* begin The records *

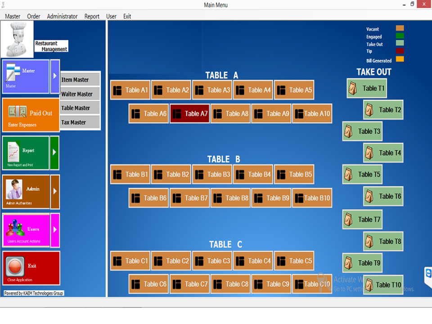The width and height of the screenshot is (432, 324).
Task: Open the Order menu
Action: [34, 16]
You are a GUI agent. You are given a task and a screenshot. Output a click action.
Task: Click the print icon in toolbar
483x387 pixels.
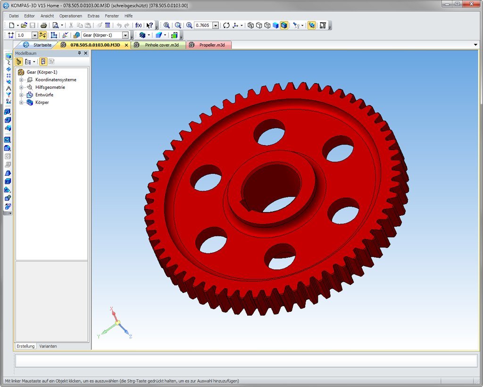coord(44,26)
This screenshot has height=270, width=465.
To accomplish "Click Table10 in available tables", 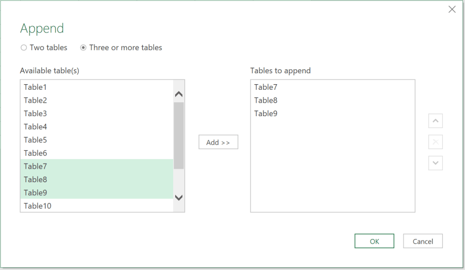I will tap(38, 206).

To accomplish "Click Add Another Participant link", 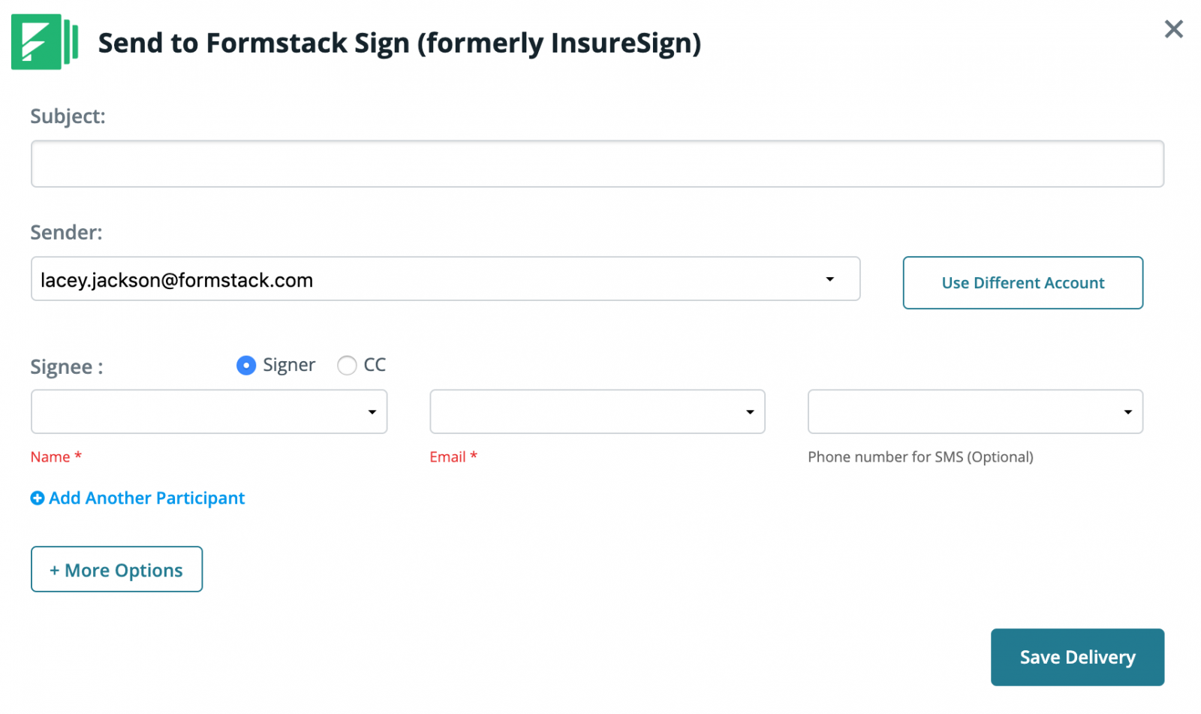I will click(x=146, y=498).
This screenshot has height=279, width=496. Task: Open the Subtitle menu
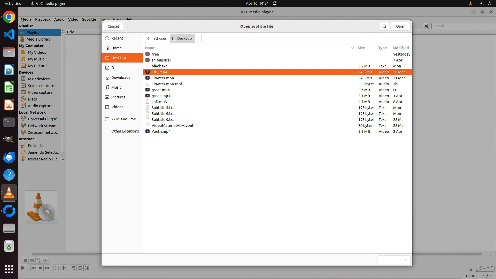[x=89, y=19]
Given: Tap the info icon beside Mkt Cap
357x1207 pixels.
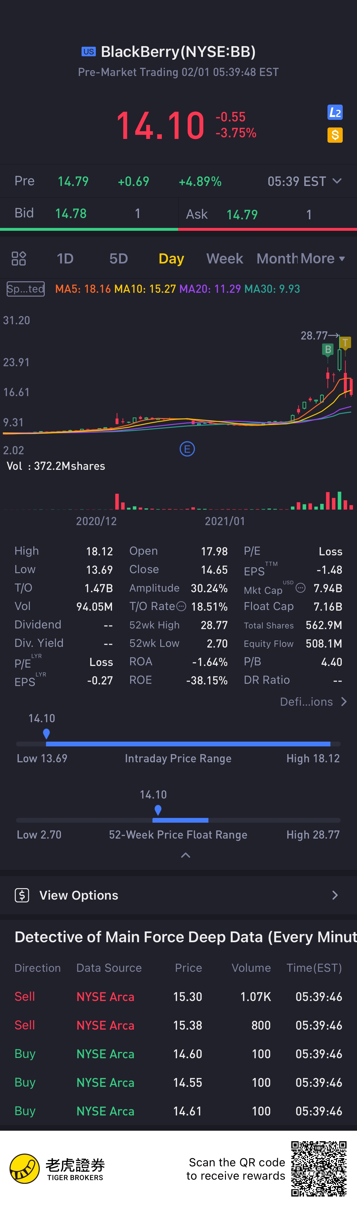Looking at the screenshot, I should (x=301, y=588).
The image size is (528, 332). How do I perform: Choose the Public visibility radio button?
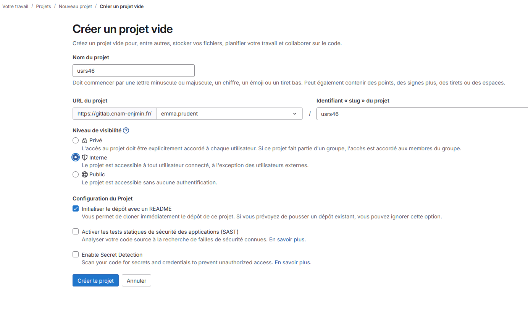pyautogui.click(x=76, y=174)
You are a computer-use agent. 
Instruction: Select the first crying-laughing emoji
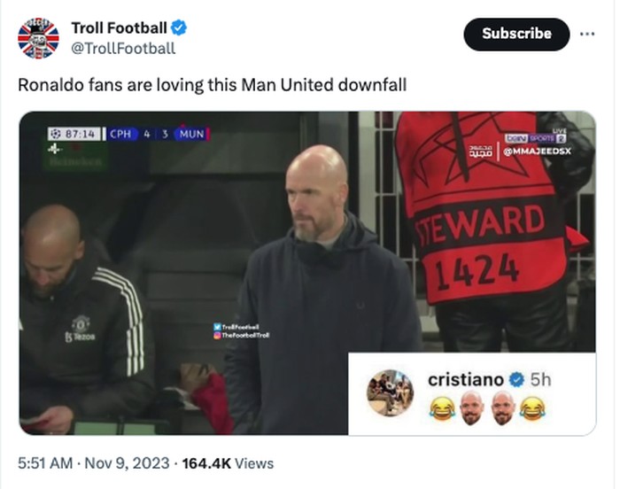[x=442, y=408]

* end The records *

* Task objective
Rewrite the records between the line holding "This screenshot has height=279, width=496." and the end of the records, inclusive, replacing "Subtitle" with "Audio" and keeping everything else the same. Omit the pictures from your answer.

* Task result
This screenshot has height=279, width=496. Task: Open the Audio menu
[x=89, y=19]
Given: Tap the info icon beside Mkt Cap
357x1207 pixels.
Looking at the screenshot, I should (x=301, y=588).
The image size is (528, 332). How do I perform: Choose the Public visibility radio button?
pyautogui.click(x=76, y=174)
You are a computer-use agent. 
Instruction: Select the first crying-laughing emoji
[x=442, y=408]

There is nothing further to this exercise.